▶ _Fragmento seleccionado_:
----

Roma, 1961. Un individuo, Tom Ripley, baja el cadáver de un hombre sin vida por las escaleras de una casa de pisos. Un gato le observa. Se abre una puerta y una voz femenina pregunta si hay alguien ahí. Ripley no mueve ni un músculo. La voz de la mujer se apaga y se cierra la puerta. Ripley sigue el descenso. Corte. Seis meses antes.
Es una forma como cualquier otra de empezar un filme, una serie, un cómic, una novela. No de las más originales. Vivimos tiempos en los que la anticipación no es lo que llegó a ser, algo más que una sorpresa, sino un juego con el espectador. Pero aquí funciona con precisión. Es una convención, cierto, pero los ocho episodios que conforman la serie “Ripley” (2024), creada, escrita, producida y dirigida por Steven Zaillian, reniegan o subvierten, precisamente, las convenciones.

----

▶ _Los datos_:
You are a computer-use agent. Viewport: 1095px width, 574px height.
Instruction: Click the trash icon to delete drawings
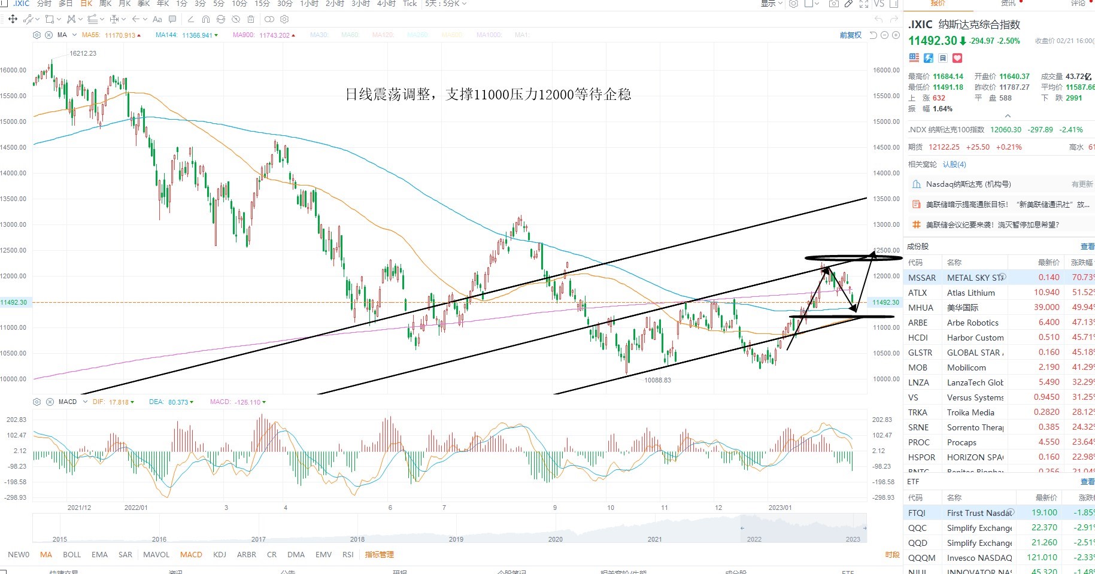251,19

----

▶ _Requisitos de las tareas_:
**1.** Reproduce el fragmento sobre la serie «Ripley» desde "Roma, 1961. Un" hasta "Seis meses antes.".
**2.** Responde a estas preguntas sobre el texto de la serie «Ripley»:
(a) ¿En qué ciudad y en qué año sucede la escena inicial?
(b) ¿Cuántos episodios tiene la serie?
(c) ¿Quién creó, escribió, produjo y dirigió la serie?
**3.** Escribe la continuación del texto sobre la serie «Ripley» a partir de donde termina.
Los datos no tienen ningún papel en esto.

▶ _Resultados en orden_:
**1.**
Roma, 1961. Un individuo, Tom Ripley, baja el cadáver de un hombre sin vida por las escaleras de una casa de pisos. Un gato le observa. Se abre una puerta y una voz femenina pregunta si hay alguien ahí. Ripley no mueve ni un músculo. La voz de la mujer se apaga y se cierra la puerta. Ripley sigue el descenso. Corte. Seis meses antes.

**2.**
(a) En Roma, en 1961.
(b) Ocho.
(c) Steven Zaillian.

**3.**
Es una adaptación libre de “El talento de Mr. Ripley” (1955), la novela de Patricia Highsmith (1921-1995) en la que debutó el personaje. Es íntegramente en blanco y negro, un riesgo que en estos momentos solo admite y controla Netflix. La plataforma ya produjo varias películas en blanco y negro como “Mank” (2020), y el estilo fotográfico de este filme de David Fincher es similar al desarrollado por Zaillian y el director de fotografía Robert Elswit, quien, además de ser el preferido de Paul Thomas Anderson, ya filmó en blanco y negro “Buenas noches, y buena suerte” (George Clooney, 2005).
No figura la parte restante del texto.